Reporting to the General Manager, The QC Director will be in charge of a team of 38, including the QC Manager, QC Operations Lead, team leads and analysts.  The QC Director will ensure that the deliverables of each project are dealt with in the QC Department within the timeframes defined, with quality and according to cGMP.  The QC Director will coordinate and ensure working conditions in the QC Department in such a way as to guarantee the fulfilment of all applicable regulations, and will promote a culture of demanding and continuous improvement standards.  The QC Director will keep up-to-date on the latest technologies and assure that all personnel has suitable training to carry out their functions, propose new methodologies and objectives and the necessary investments and resources, energize the team to provide an outstanding service to partners; and formulate and promote the site vision, mission and culture.

Key Responsibilities:

  • Planning and supervision of the activities within the Department;
  • Propose and control the Exploration and Investment budgets;
  • Evaluate the performance, training and career evolution of the Human Resources at least on an annual basis;
  • Evaluate the needs of both the material and human resources;
  • Ensure the information flow between the laboratory and the several internal and external customers;
  • Assure that all the staff that works in the Laboratory is duly qualified;
  • Represent the laboratory or nominate the laboratory delegates on meetings with clients, external and internal audits and for the Product/Project teams;
  • Review and approve the analytical test methods to be executed in the laboratory;
  • Review and approve the reports prepared in the QC Laboratory;
  • Check and approve final product batches;
  • Participation in both customer and regulatory audits on site;
  • Communication with site general manager and other BU heads on all relevant information that impacts on the business.

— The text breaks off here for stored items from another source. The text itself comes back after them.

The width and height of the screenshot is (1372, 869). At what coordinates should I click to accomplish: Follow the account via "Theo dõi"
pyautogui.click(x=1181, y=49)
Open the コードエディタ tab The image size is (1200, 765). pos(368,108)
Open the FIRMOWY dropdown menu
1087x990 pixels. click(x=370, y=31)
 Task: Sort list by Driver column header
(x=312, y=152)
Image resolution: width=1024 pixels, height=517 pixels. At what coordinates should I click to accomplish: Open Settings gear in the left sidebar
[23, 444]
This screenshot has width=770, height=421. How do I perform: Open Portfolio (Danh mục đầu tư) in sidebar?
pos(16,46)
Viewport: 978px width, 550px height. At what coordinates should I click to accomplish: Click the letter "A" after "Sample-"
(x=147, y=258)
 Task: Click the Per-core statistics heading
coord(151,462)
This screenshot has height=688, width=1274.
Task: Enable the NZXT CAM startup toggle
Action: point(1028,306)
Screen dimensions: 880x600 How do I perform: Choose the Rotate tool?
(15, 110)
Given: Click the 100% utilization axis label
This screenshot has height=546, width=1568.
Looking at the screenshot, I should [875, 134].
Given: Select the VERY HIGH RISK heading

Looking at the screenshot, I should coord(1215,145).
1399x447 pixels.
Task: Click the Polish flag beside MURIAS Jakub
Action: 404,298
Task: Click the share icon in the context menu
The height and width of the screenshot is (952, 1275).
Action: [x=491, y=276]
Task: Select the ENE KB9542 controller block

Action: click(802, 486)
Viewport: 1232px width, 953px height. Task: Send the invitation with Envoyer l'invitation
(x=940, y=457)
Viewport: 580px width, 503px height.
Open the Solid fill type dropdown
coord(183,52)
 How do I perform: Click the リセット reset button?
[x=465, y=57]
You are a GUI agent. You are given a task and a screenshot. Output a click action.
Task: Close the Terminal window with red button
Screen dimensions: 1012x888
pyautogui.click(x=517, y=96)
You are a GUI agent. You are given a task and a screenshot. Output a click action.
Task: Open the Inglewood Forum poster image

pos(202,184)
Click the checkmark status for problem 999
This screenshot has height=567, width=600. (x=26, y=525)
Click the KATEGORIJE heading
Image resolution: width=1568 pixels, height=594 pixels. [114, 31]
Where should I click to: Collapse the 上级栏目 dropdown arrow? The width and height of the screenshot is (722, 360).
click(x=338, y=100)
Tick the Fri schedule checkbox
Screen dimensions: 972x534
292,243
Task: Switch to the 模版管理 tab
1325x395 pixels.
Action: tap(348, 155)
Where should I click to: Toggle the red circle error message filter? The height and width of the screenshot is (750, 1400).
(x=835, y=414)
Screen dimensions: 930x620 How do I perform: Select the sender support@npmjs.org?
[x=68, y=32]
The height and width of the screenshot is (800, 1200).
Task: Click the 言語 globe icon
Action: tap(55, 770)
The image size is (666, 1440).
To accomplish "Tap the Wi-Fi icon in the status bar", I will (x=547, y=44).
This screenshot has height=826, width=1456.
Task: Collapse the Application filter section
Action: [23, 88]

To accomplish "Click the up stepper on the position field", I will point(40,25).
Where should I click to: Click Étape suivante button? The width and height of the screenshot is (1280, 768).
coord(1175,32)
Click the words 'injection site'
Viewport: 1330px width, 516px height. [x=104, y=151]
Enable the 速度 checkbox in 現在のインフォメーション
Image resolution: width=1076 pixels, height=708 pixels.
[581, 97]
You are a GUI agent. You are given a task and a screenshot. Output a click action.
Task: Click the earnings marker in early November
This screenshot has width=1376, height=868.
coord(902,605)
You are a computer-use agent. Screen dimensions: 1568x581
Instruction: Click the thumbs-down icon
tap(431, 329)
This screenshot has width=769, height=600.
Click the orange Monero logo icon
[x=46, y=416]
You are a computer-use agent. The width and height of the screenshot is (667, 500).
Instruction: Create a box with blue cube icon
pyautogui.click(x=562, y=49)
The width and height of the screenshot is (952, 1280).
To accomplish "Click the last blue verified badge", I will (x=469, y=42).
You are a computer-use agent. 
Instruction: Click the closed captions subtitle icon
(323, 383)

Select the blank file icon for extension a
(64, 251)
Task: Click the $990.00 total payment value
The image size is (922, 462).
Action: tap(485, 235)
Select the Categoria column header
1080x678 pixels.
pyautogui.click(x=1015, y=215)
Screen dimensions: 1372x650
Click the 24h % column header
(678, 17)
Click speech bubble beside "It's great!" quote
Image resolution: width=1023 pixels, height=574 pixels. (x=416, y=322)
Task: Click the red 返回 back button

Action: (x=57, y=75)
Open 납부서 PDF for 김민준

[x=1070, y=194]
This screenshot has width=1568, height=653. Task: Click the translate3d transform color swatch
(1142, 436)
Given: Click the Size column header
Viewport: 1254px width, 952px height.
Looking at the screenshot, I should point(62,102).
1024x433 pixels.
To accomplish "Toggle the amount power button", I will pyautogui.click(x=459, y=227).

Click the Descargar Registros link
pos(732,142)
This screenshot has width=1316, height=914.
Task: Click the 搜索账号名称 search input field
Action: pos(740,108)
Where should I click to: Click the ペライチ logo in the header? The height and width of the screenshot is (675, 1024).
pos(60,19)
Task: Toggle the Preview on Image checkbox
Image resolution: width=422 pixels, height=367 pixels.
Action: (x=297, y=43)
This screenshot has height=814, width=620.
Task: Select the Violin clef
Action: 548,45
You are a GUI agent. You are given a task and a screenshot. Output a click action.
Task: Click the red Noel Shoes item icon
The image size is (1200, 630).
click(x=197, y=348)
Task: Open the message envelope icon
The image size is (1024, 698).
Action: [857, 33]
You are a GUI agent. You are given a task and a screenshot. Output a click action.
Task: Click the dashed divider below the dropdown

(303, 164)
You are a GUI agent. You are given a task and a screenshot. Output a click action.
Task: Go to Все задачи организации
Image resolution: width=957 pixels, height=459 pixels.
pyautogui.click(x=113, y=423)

  • University, or equivalent, degree in Chemistry, Chemical Engineering, Pharmaceutical Sciences or in similar Chemistry/Health Sciences fields.
  • Leadership, Team Management and Communication skills;
  • Good business sense;
  • Result driven, team player, able to deal with multiple projects/tasks;
  • Knowledge and Experience in GMP environment;
  • Leadership and management skills;
  • Experience in cGMP's and HSE rules;
  • Practical experience within a Quality Control lab;
  • Analytical skills and ability to make decisions under pressure.
  • Knowledge in Analytical Chemistry, Quality Control and transfer/validation of analytical methods and QC procedures. Training and experience in GMP and ICH guidelines;
  • Worked for a minimum of 15 years, including 5 years team management in the Analytical Chemistry/Quality Control area.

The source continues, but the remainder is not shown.